Pedro Camus for Appellant.

Virata & Chaves for Appellee.

SYLLABUS


1. CIVIL PROCEDURE; ATTACHMENT; DAMAGES RESULTING FROM WRONGFUL ISSUANCE OF A WRIT OF ATTACHMENT. — The plaintiff brought action for a sum of money and secured an order of attachment on one of the defendant’s vessels on the ground that said defendant had sold or war about to sell its property with intent to defraud him and the other creditors. It appeared, however, that the defendant could not sell either one of the two vessels it was operating because they were mortgaged to the Philippine Trust Company, which acted as trustee by virtue of a public instrument signed with others, by the plaintiff himself. It likewise appeared that the defendant had sold a car to Fernandez Hermanos, but said sale could not have been fraudulent because it had been made by the board of directors of the defendant of which the plaintiff was a member. Held: That the order of attachment was issued without any justifiable motive and the plaintiff is liable for the damages caused to the defendant.


D E C I S I O N


IMPERIAL, J.:


The plaintiff brought this action to recover from the defendant, a domestic corporation, three distinct sums of money which were the subject matter of another three separate causes of action. At the trial, the plaintiff asked for the dismissal of his third cause of action, the debt involved therein having been paid, and the defendant, in turn, made a confession of judgment with respect to the first and second causes of action and consented to have judgment entered against it for the sums of money claimed thereunder. The trial proceeded for the purpose of passing upon the defendant’s counterclaim seeking judgment against the plaintiff for the sum of P15,549.82.

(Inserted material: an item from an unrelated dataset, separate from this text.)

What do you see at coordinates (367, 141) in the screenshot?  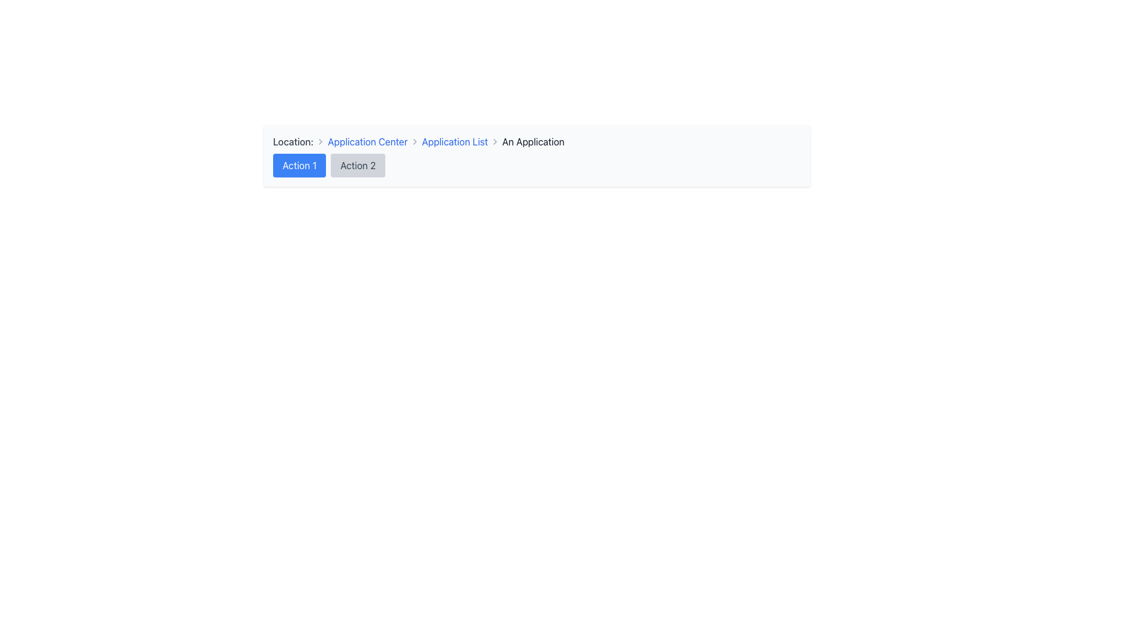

The court rendered judgment ordering the defendant to pay the sum of P1,000 with interest thereon at 12 per cent per annum from November 3, 1931, until fully paid, with costs, and dismissing the counterclaim. The defendant appealed from the last part of the judgment.

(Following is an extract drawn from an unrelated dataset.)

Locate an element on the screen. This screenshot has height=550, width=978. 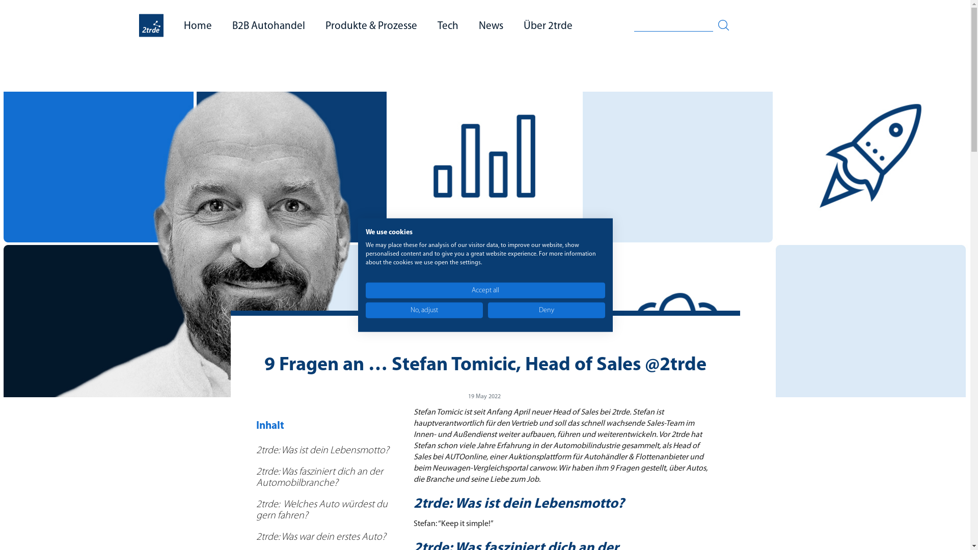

Upon instituting his action the plaintiff secured an order of attachment on the defendant’s vessel Ethel Conklin, alleging as his ground that said defendant had sold and was about to sell its property with intent to defraud him and the other creditors. It appeared, however, that the defendant could not dispose of either one of the two vessels it was operating because they were mortgaged to the Philippine Trust Company, which acted as trustee by virtue of a public instrument signed with others, by the plaintiff himself. It is true that the defendant had sold a car to Fernandez Hermanos, but the sale could not have been fraudulent on the ground that it had been made by the board of directors of the defendant of which the plaintiff was a member. The plaintiff approved the sale and the same was consummated with his consent.

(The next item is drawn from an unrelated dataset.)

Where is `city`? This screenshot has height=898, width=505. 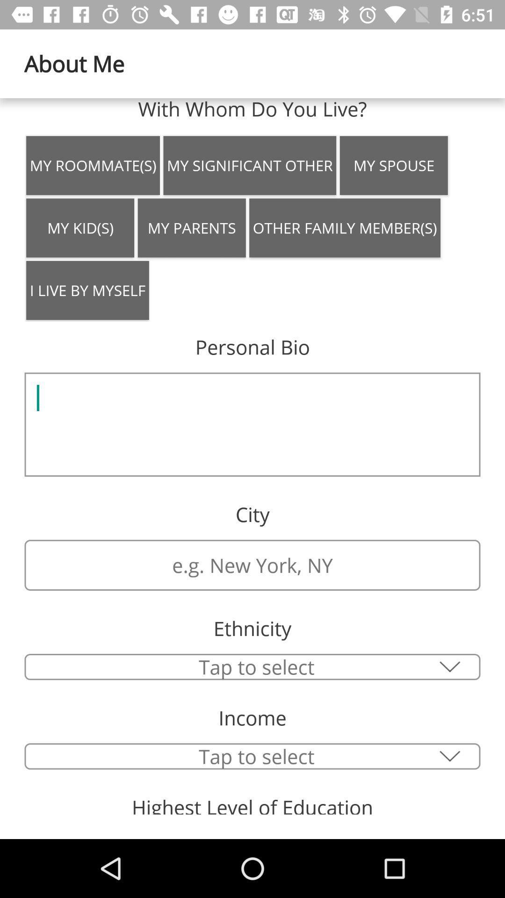
city is located at coordinates (253, 666).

It is clear, therefore, that the order of attachment was issued without any justifiable motive and that the plaintiff is liable for the damages cause by him. The question that now arises relates to the extent of said damages. The defendant claims the sum of P16,334.05 in the following concept:chanrob1es virtual 1aw library

For loss of revenue on outward freightage P 1,075.00

For loss on account of the delay of 6 days attachment with

guard on board the S. S. Ethel Conklin at P200 a day 1,200.00

Losses for two (2) days delay in unloading with standby

stevedores 84.23

Losses to shippers caused by delay and charged to Smith

Navigation Company 374.82

Eighteen days delay for ordering shaft for Ethel Edwards

because of lack of financial assistance due to illegal at-

tachment at P200 a day 3,600.00

Damages to good name 10,000.00

————

Total 16,334.05

========

The second and fourth items represent damages properly imputable to the plaintiff. The vessel was attached and tied up for six days and loading and unloading was delayed by reason thereof. The vouchers presented by the defendant justify everything that it was compelled to pay to the owners of the cargoes and lighters which remained by the vessel’s side. This court, believes that the other items have not been satisfactorily proven and that the last two, particularly, are based on alleged damages which are very remote and problematical. We are of the opinion that the defendant is entitled to recover from the plaintiff only the sum of P1,574.82.

The appealed judgment is hereby modified and it is ordered that the plaintiff pay to the defendant, on its counterclaim, the sum of P1,574.82, without costs of this instance. So ordered.

Malcolm, Villa-Real, Butte and Goddard, JJ., concur.